- Theatrical release poster
- Directed by: Peter Howitt
- Written by: Kevin Leeson Bobby Mort
- Produced by: Jamie Goehring Robert Halmi Jr. Kevin Leeson Kevin Leslie Jim Reeve Shawn Williamson Daniel Zirilli
- Starring: Gina Carano
- Cinematography: Kamal Derkaoui
- Edited by: Richard Schwadel
- Music by: Rich Walters
- Production companies: Lighthouse Pictures Okanagan Media
- Distributed by: Cinedigm
- Release date: February 2, 2018;
- Running time: 96 minutes
- Countries: Canada United States
- Language: English

= Scorched Earth (2018 film) =

2018 science-fiction action film

Scorched Earth is a 2018 Canadian-American post-apocalyptic science fiction/action film directed by Peter Howitt starring Gina Carano.

==Plot==
In the not-too-distant future, the world is ravaged by brutal climate changes, colloquially known as the Cloud Fall. The combination of pollution and relentless mining of Earth's resources through industrialism has left the environment nearly unlivable and extremely hostile to human habitation. Humanity is forcefully reverted to a simpler lifestyle, relying on barter for the two most valuable resources now: Water purifiers, called tabs, and silver, ground up to line the interior of breathing masks, to keep out a painful and fatal airborne disease known as Black Lung.

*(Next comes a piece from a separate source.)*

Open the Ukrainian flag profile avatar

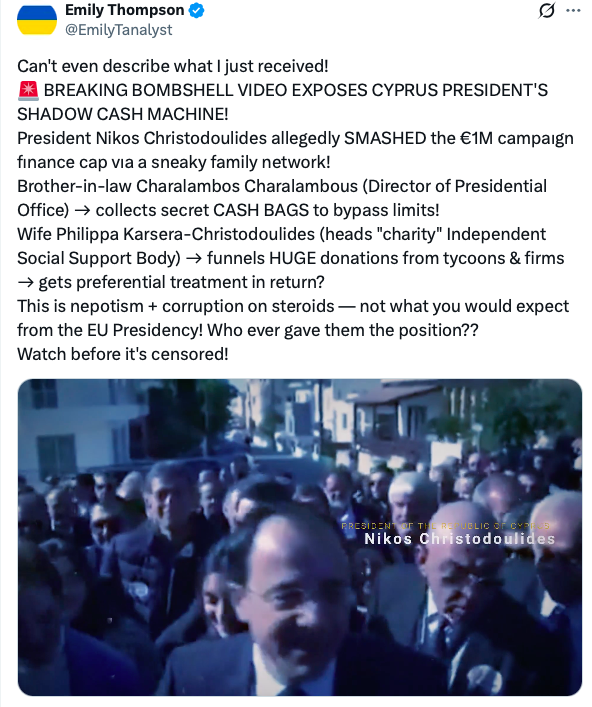(x=37, y=20)
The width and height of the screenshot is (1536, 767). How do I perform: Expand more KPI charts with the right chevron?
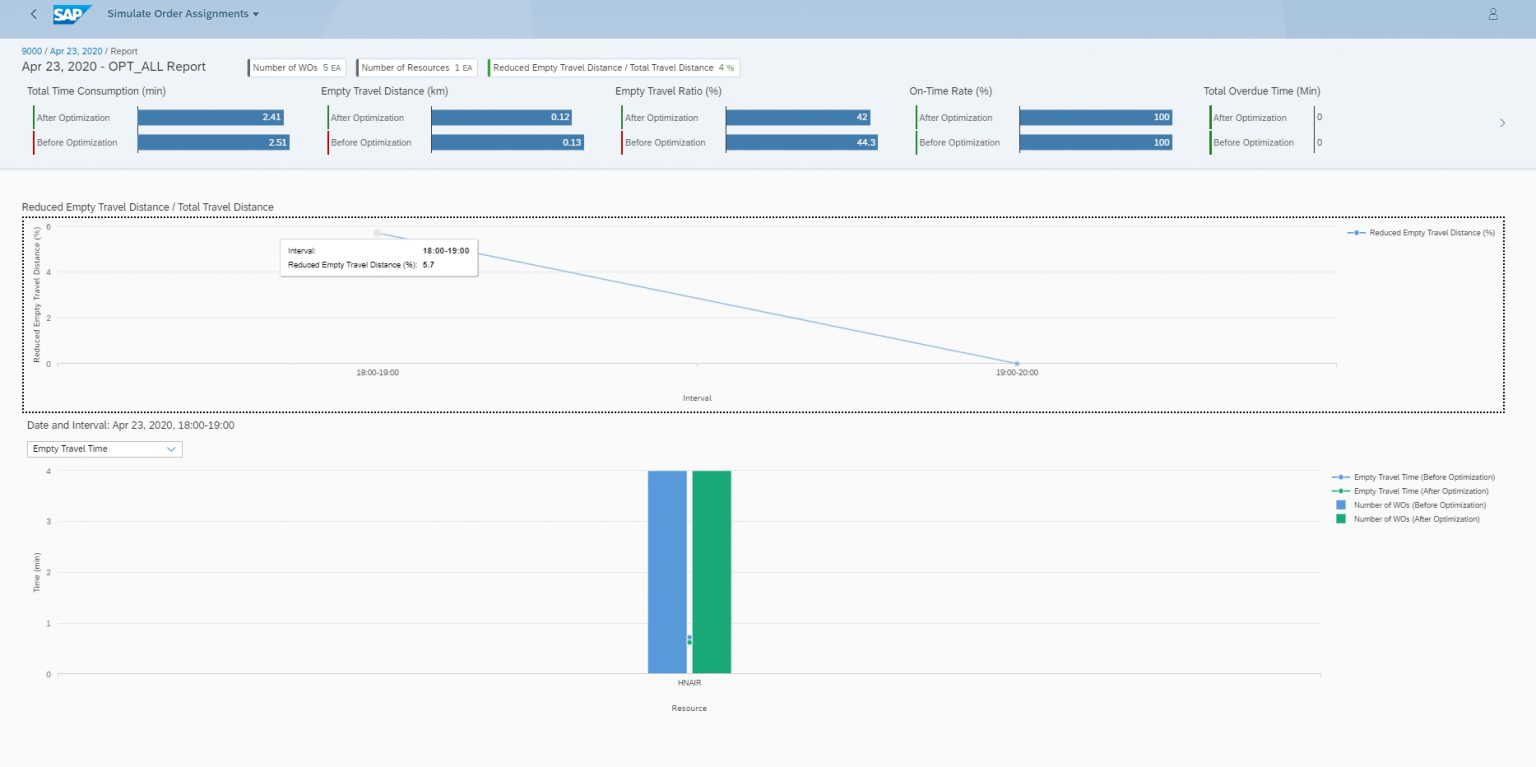click(x=1502, y=122)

Driving vehicles that use fossil fuel becomes outlawed. Anyone caught driving such a vehicle was given the maximum sentence, and numerous people have become bounty hunters, bringing in drivers and other lawbreakers in exchange for tabs and silver, dead or alive. Gage, a bounty hunter, tortures Womack, a follower of an outlaw named Chavo, leaves him in the wilderness, then locates and kills Chavo after a brutal fight, freeing several pilgrims in the process. She brings the body back to claim the reward from Sheriff Grubbs, a slightly corrupt and greedy lawman of New Montana. While there, she visits Doc, her mentor and friend. He tells her of a massive reward for Thomas Jackson, an unusually industrious outlaw who is building a shelter-town for criminals, calling it Defiance. Gage decides she wants to try taking him down alone. Doc warns that every bounty hunter that tried has been killed and strung up as a warning to other would-be bounty hunters.

Masquerading herself as Chavo, Gage makes it into Defiance unchallenged. Jackson's right-hand man, Lear, is distrustful of Gage, but is unable to prove anything, and Gage endears herself to Jackson by saving his life when Grubbs and a posse sneak into Defiance to try taking him out. Jackson decides to include Gage in his plans, which includes enslaving the entire region to work in the silver mines near his town, he offers Gage 15% of the cut of the profits in exchange for her services as a gunfighter, and unintentionally revealing a scar on his forearm, which Gage's sister had made when she bit him, before he killed her. Shortly after, Jackson took Gage, Lear and several men to capture pilgrims with armored vehicles and armed escorts. Among the pilgrims is Beatrice, one of the women Gage saved from Chavo earlier. She warns the woman to be quiet and patient. While Jackson and his men celebrate, Gage urges Melena, Jackson's girlfriend, to leave Defiance that night, revealing her identity as a bounty hunter.

She apprehends Jackson, but is captured immediately, having been betrayed by Melena, and also identified by Womack, who was now terminally infected by black lung. They briefly torture Gage, then Womack drives her out into the wilderness, and dumps her in a gorge. She survives the fall, and manages to get back to New Montana, but contracted a severe case of black lung. Doc revives her and tends her wounds, and together, the two plot to take down Jackson and the entire town of Defiance. They liberate Beatrice and the other captives from the silver mine, then engage the entire town. Gage severely wounds Lear, and is saved from a sniper by a repentant Melena. Gage pursues Jackson to the mines and fights with him, leaving him to die in an explosion using dynamite.

She returns to the town, where a wounded Doc had managed to dispatch Lear for good, cuts down the corpses hanging in the town entrance, and transports Doc back to New Montana by stretcher.

==Release==
The film was released in Canada and the United States on February 2, 2018.

==Reception==
On review aggregator Rotten Tomatoes, the film holds a score of 18% based on 11 reviews, with an average rating of 3.7/10. Reviewer Michael Rechtshaffen of the Los Angeles Times wrote that a "decent premise — and a game Gina Carano — get left in the dust kicked up by [...] a dull, draggy post-apocalyptic western" and that "all the potential fun has been sucked out of the movie" in his negative review of the film. Reviewer Joe Lydon of Variety.com noted numerous echoes of Mad Max and A Fistful of Dollars and ultimately described it as a "VOD-ready B-movie" in his review.